What is needed: Of the lines in the data below, write out exactly those from the one holding "Click the Salesforce cloud logo" through the one holding "At what coordinates", both included.

Source data:
= Beginning of Section =

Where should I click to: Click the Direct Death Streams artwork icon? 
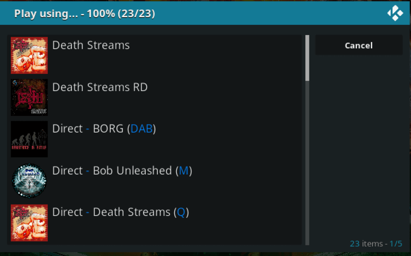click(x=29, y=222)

= End of Section =
= Beginning of Section =

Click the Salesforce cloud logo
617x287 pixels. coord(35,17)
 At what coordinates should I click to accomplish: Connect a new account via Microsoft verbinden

= End of Section =

The completed task:
Click the Salesforce cloud logo
617x287 pixels. coord(35,17)
 At what coordinates should I click to accomplish: Connect a new account via Microsoft verbinden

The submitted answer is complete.